Sound Hunters

Tracking down the world's most exotic music before it disappears.

Sublime Frequencies Parish Hall, 6205 Detroit Avenue 8:30 p.m. Friday, January 19, $5, 216-939-9099
Find out whether he's blowing or sucking, Friday at Parish Hall.
Find out whether he's blowing or sucking, Friday at Parish Hall.
Let's zap back for a moment to the early 20th century, to what college snobs today call "folklorists." They were men and women who hiked the rural South, toting tape recorders and stacks of staff paper. They archived American roots music -- the songs and sounds of blacks, prisoners, and the hill people of Appalachia.

Unlike popular music of the big cities, these ballads and field songs remained pretty much the same for hundreds of years, offering direct access to history. And while our country's industrial march forward ultimately devoured this archaic culture, these "sound explorers" managed to preserve the music that would go on to spawn blues, bluegrass, jazz, country, rock, and protest music. Even today, their work is stored in the U.S. Government's Archive of Folk Culture, which houses more than three million recordings of roots music -- a huge chunk of which can be purchased and downloaded into your iPod.

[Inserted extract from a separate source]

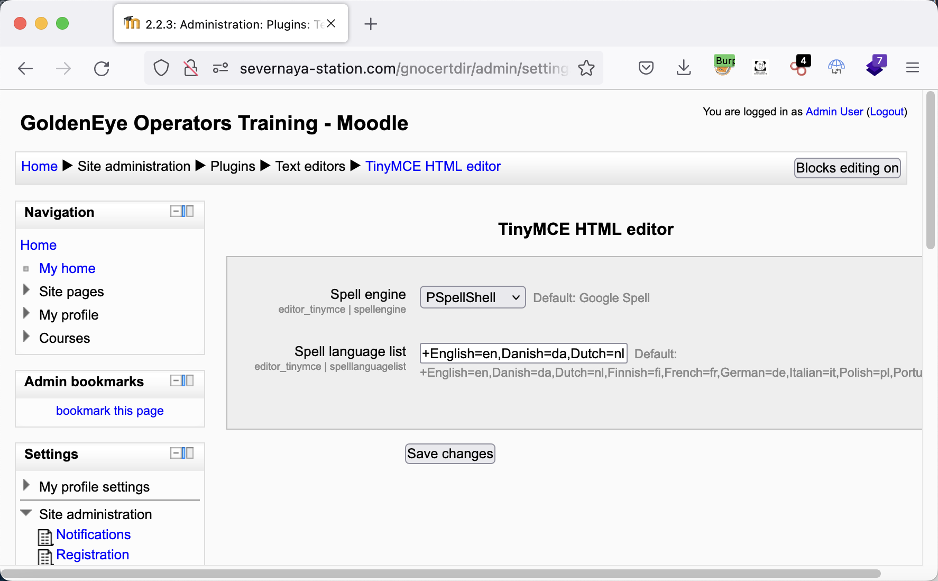The height and width of the screenshot is (581, 938).
Task: Hide the Navigation block
Action: [176, 212]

Alan Bishop and Hisham Mayet are modern-day sound explorers who crisscross the globe, documenting other countries' roots music traditions. Over the past several years, these two, along with a collective of multimedia archivists called Sublime Frequencies, have released a couple dozen CDs and DVDs chronicling their work. Unlike its predecessors, whose records were rather academic and really dry, Sublime Frequencies seeks to invoke mystery -- but more on that in a moment.

This month, the duo is promoting two new documentaries, snaking their way through independent movie houses: Mayet's Musical Brotherhoods From the Trans-Saharan Highway and Bishop's Sumatran Folk Cinema. The latter of the two, filmed in 2004, captures an Indonesia rapidly shedding old ways.

"When I was there [in 1989], there seemed to be a lot more street music," says Bishop. "It seems to be the curse of colonial export. Bands are disappearing or turning into workstation guys with a microphone, singing and playing all their music on a fuckin' keyboard . . . Even the shamans and the [medicine men] seem to have disappeared from the marketplaces and towns."

In a way, the same can be said of Cleveland. Raise your hand if you can recall the day Top 40 DJs and karaoke competitions started replacing local bar bands. But unlike the Indonesians, we weren't wiped from the face of the earth by the tsunami of 2004. "The entire cityscape that you see in the film is completely annihilated now," Bishop explains.

A year after Bishop's Sumatran adventure, Mayet infiltrated the eastern tip of North Africa, "where the trade caravans have gathered from their long journeys across the Trans-Saharan Highway." These get-togethers yielded "some of the last great street music on earth," he says -- psychedelic desert jams crackling with ecstatic chanting and quasi-Middle Eastern grooves. Think of them as the original hippies, invoking deep trance states Phish could never pull off.

Unlike your standard National Geographic program, Bishop and Mayet never employ narrators. Like lost tourists whose guide took the cash and split, you'll meander down bizarre streets and scramble over jagged rocks, inevitably stumbling into strange-looking dudes playing stranger-looking instruments.

"We're in your face with our cameras," says Bishop. "We're in situations that are sort of hard to film any other way."

Then how does anybody know what's going on?

"How much do you need to know?" counters Bishop. "Do we really have to analyze this shit until it doesn't mean anything?"

Mayet puts it another way. "These films are about the music. Having a narrator takes away from the immediate experience that these films convey. Threading in a voice-over would be a major distraction. The viewer is allowed to experience the sounds uninterrupted with the magic and mystery still intact."

Think of the last time you heard some mind-blowing tune, but had not a clue who made it. With the radio cranked, did you need to know right then and there? Hell no -- the lack of backstory made it hit that much harder. Like some folklorist wandering into a Louisiana prison and encountering Lead Belly's 12-string for the first time, you meet the music on its terms; you figure it out, with no one telling you what to think and how to listen.